Cover of Mały konspirator (Wrocław, 1983) Sol. 255s
A short introductory note explains that “Mały konspirator is a collection of texts written by people who were temporarily free. If you read the first chapter you may not have to follow the advice given in the next two chapters. Once you’ve acquainted yourself with the second chapter you will know the legal reason why you cannot be prosecuted for reading the third chapter. While reading the third chapter you will realise why it would be better not to mention that you have had this book in your hands”.
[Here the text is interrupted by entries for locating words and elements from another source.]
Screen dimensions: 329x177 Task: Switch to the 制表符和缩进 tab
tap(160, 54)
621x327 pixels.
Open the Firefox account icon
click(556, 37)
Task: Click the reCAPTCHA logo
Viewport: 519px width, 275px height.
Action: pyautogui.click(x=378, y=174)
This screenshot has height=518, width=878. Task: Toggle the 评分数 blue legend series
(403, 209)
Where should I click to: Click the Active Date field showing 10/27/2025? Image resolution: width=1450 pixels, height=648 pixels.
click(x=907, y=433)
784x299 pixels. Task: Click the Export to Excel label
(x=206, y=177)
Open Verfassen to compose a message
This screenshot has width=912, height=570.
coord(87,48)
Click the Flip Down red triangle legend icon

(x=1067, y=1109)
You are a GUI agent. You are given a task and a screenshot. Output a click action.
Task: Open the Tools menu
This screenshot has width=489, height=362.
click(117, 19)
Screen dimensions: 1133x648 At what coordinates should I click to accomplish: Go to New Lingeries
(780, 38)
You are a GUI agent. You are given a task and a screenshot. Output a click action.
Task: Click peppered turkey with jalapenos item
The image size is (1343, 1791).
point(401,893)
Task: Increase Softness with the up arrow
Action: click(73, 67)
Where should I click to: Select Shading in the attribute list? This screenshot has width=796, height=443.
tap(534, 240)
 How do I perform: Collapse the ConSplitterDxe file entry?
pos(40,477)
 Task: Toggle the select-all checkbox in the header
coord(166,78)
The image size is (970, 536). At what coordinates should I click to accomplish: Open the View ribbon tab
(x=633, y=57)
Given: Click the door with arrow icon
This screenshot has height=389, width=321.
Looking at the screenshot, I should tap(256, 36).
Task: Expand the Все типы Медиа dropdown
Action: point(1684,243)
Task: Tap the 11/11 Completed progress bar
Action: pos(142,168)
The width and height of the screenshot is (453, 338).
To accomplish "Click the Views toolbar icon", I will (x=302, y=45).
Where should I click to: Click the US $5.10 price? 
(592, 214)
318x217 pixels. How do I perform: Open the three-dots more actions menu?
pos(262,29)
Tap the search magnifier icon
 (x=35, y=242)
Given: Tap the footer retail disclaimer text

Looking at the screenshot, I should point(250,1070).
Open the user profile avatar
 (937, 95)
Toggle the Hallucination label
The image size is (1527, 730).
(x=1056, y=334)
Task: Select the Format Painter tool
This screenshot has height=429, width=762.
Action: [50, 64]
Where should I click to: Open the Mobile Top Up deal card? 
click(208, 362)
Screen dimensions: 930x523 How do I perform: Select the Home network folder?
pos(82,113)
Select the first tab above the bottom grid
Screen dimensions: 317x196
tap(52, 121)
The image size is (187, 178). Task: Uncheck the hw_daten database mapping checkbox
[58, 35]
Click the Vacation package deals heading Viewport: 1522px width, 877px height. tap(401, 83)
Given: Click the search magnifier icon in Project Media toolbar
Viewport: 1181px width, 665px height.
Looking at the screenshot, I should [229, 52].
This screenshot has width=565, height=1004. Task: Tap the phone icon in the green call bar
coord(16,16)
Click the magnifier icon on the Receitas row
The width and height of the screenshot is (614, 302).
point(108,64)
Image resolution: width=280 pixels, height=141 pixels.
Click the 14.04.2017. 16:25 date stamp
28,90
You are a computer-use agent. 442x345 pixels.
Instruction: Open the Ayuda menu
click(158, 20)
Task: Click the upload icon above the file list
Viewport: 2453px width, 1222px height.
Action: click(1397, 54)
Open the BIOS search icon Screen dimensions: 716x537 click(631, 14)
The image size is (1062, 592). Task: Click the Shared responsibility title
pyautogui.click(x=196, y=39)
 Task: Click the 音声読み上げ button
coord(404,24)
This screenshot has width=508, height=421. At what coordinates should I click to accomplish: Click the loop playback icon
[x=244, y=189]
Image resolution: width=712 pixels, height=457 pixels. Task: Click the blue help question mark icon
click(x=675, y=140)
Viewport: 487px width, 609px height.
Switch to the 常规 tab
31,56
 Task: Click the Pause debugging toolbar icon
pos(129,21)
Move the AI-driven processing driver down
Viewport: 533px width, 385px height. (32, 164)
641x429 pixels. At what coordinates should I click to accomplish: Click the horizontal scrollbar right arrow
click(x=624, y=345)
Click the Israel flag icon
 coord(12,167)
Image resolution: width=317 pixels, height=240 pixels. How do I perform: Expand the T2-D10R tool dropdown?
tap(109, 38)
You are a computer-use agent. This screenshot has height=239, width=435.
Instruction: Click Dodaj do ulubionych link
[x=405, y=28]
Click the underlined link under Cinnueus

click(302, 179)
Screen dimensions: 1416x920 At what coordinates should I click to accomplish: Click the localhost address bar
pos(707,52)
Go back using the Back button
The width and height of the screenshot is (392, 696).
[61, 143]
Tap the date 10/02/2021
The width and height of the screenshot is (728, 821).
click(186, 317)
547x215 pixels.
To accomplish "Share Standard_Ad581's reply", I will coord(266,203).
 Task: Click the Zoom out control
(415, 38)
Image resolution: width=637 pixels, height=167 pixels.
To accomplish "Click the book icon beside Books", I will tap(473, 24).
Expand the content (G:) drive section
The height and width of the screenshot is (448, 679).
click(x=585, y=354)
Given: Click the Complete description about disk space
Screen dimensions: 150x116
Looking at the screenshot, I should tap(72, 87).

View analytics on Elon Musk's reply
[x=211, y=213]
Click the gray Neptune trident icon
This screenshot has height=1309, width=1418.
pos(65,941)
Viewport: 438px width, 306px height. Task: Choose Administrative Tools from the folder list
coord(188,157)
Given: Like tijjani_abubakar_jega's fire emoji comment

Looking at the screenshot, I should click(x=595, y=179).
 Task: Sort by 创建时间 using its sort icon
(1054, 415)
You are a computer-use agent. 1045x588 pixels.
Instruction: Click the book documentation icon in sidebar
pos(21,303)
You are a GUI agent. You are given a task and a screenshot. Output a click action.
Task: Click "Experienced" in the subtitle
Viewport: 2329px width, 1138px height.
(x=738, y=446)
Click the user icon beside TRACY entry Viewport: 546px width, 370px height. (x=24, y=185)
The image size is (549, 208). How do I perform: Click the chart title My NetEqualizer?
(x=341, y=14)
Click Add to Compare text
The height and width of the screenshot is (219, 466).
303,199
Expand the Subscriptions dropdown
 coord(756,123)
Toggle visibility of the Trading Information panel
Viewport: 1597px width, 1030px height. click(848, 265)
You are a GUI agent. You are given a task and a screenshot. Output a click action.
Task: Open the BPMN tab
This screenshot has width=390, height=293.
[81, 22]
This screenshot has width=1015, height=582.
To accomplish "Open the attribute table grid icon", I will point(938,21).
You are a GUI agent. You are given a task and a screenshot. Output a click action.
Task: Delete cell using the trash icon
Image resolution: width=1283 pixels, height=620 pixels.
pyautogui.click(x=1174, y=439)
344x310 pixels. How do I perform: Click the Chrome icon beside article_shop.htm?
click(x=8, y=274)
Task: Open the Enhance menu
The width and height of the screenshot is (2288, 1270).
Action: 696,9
Mały konspirator is full of practical advice on plotting. It tells you how to run a cell within an illegal network (links with the centre as loose as possible to avoid detection, meetings in person infrequent for the same reason but frequent enough to sustain a sense of purpose and solidarity between its members. Distributors should be paid well, otherwise they will not do their job properly – don’t trust anyone who offers to do it for free, for ideological reasons – their enthusiasm will wane and you will be left with piles of undistributed material. One should only keep minimal notes, if any at all, e.g. no full addresses, just numbers of houses/ flats; everything should be encrypted, if possible. It tells you how to behave when you suspect that you are being followed, and how to dispose of incriminating material if you think you are just about to be arrested. Crucially, Mały konspirator tells you what your rights are. Let’s say you have received an official-looking letter asking you to come to the militia station / court. Do you turn up? Ignore it if there is no case number on it, the book advises. There is nothing to be gained from appearing so eager to face the authorities.
Page from Mały konspirator. The heading translates as "Interrogation game"
Mały konspirator invites you to play a game: imagine a situation when you are arrested and interrogated. The prize is information. What kind of questions will you be asked? What sort of pressure will you be put under? What are your reactions likely to be? Do you know what your weak points are? You’d better find out fast because they will be exposed and mercilessly exploited.
Mały konspirator is a document of its times. Is there anything one can learn from it in the age of WhatsApp, Telegram and Nexta? I think that the main message remains very clear: don’t take democracy for granted. And always know your rights.